> **Action item**: Would it be possible to output exactly, and only, the lines below from the one holding "You are a computer-use" to the last line, both included, with every picture left out?

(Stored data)
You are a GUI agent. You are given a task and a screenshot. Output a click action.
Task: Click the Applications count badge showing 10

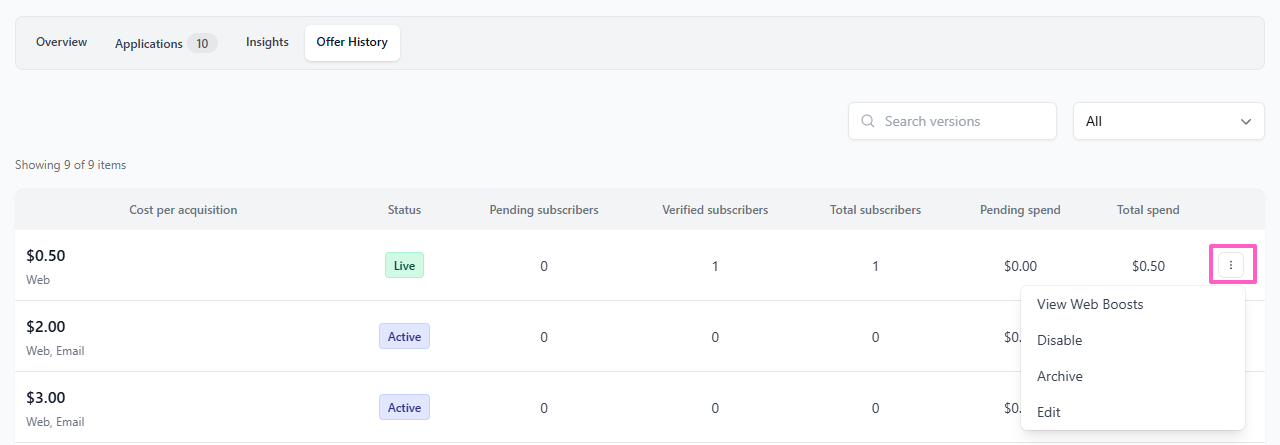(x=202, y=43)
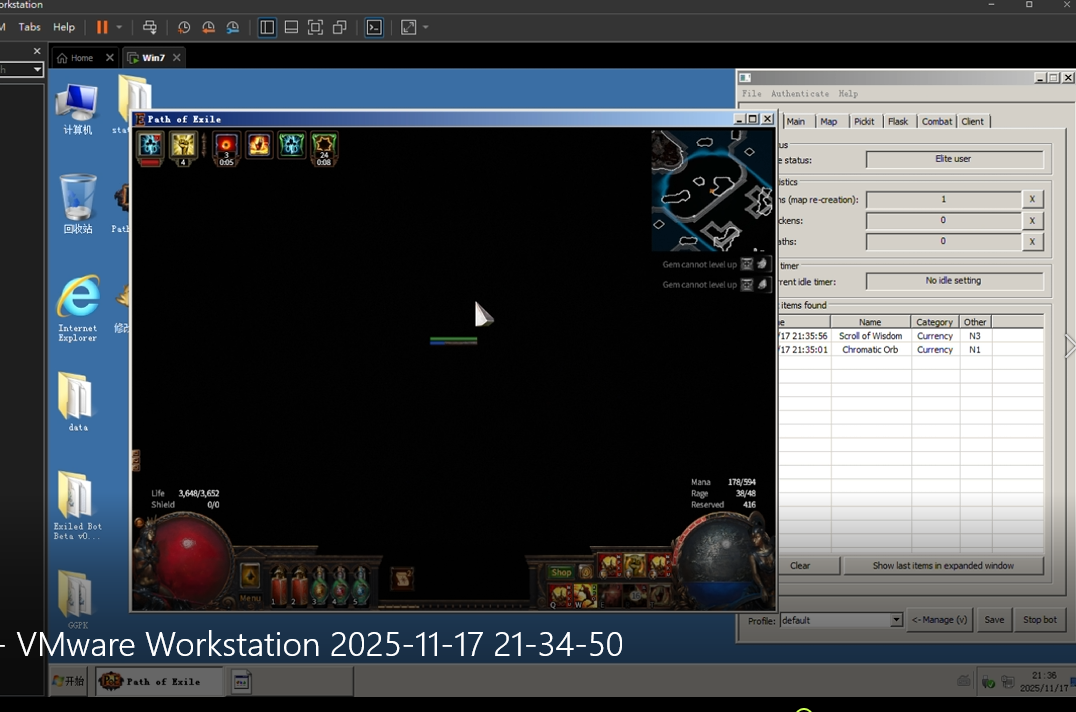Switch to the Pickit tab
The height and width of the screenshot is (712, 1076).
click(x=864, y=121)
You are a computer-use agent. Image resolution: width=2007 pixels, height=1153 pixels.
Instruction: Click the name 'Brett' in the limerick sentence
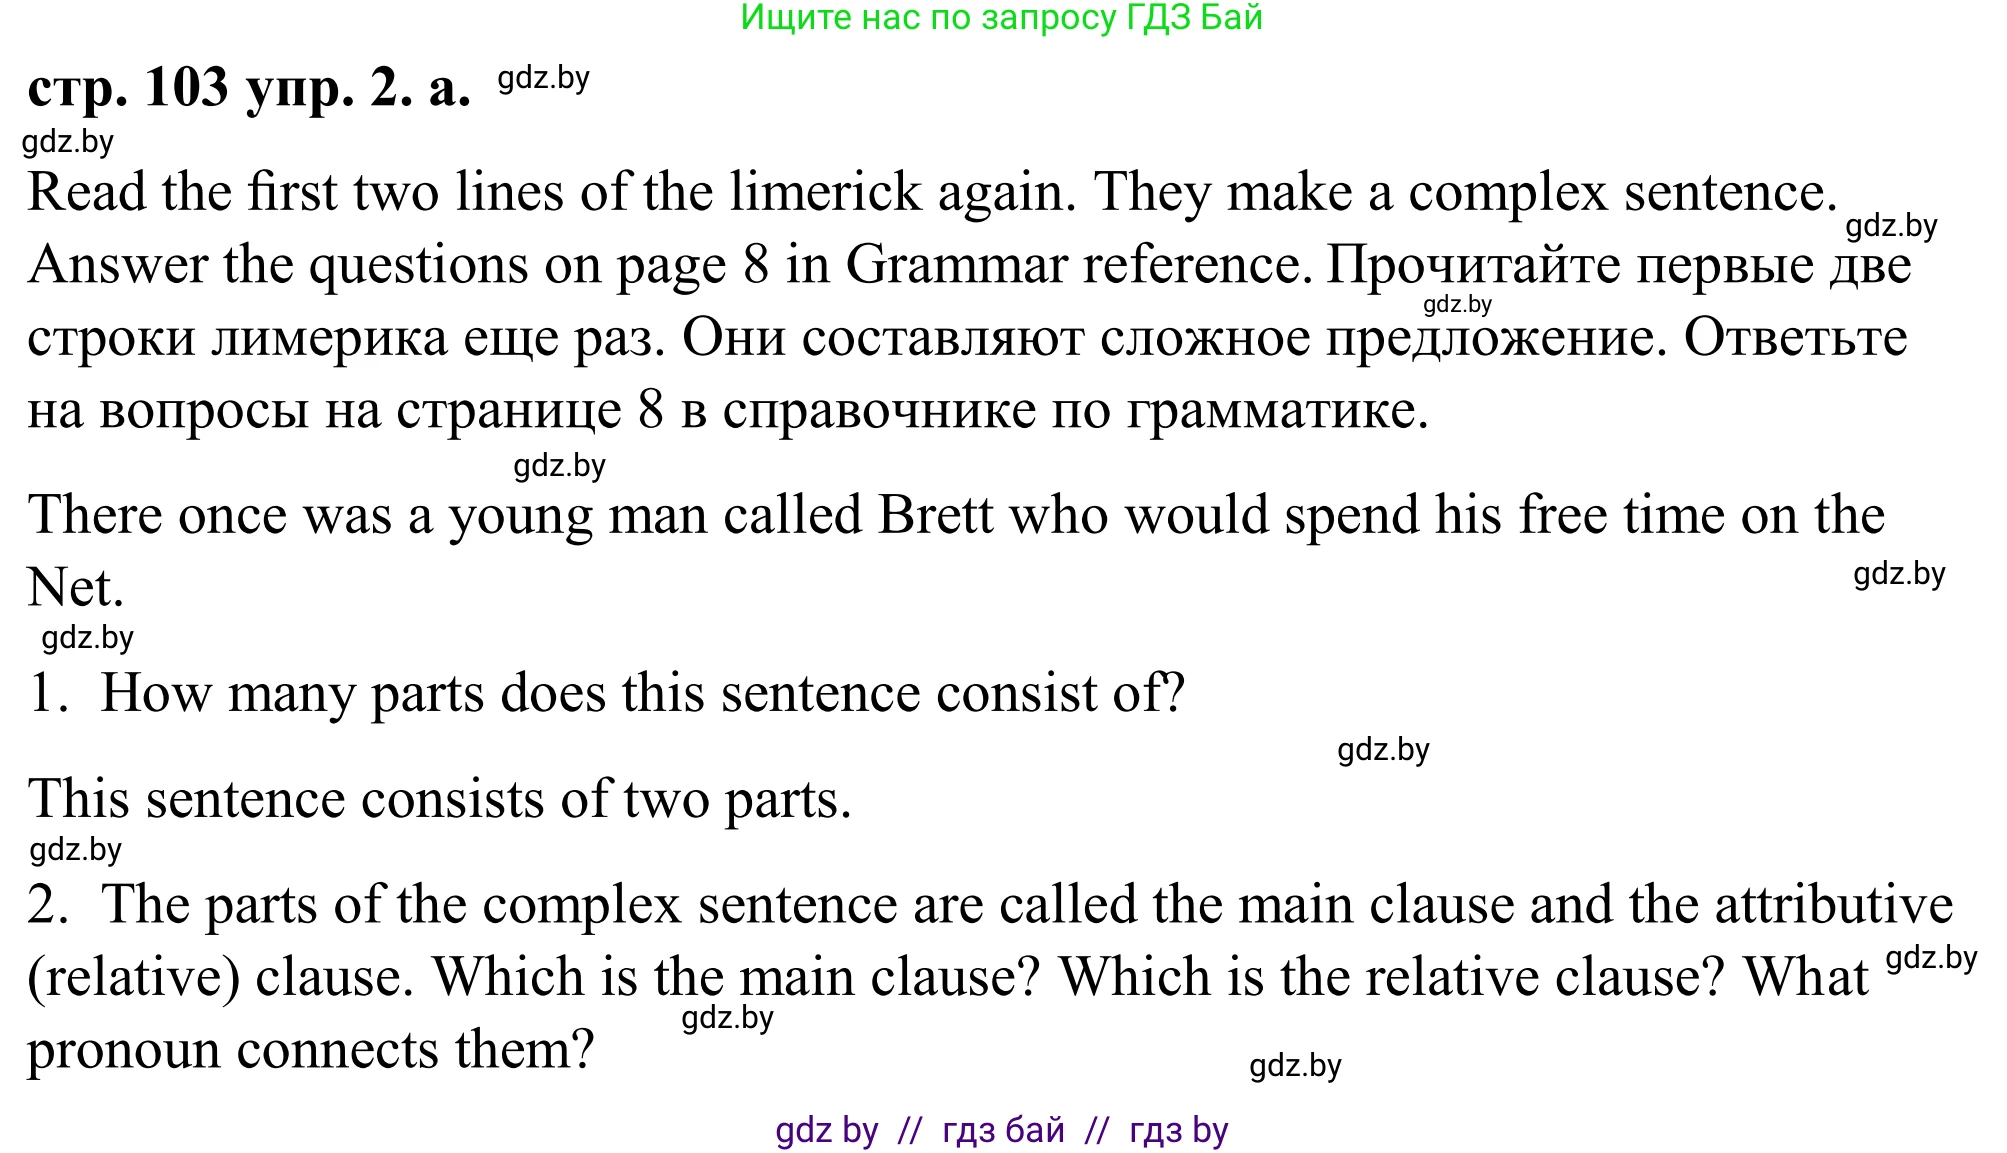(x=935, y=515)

> **Result for this task**:
You are a computer-use agent. Image resolution: width=2007 pixels, height=1153 pixels.
Instruction: Click the name 'Brett' in the limerick sentence
(x=935, y=515)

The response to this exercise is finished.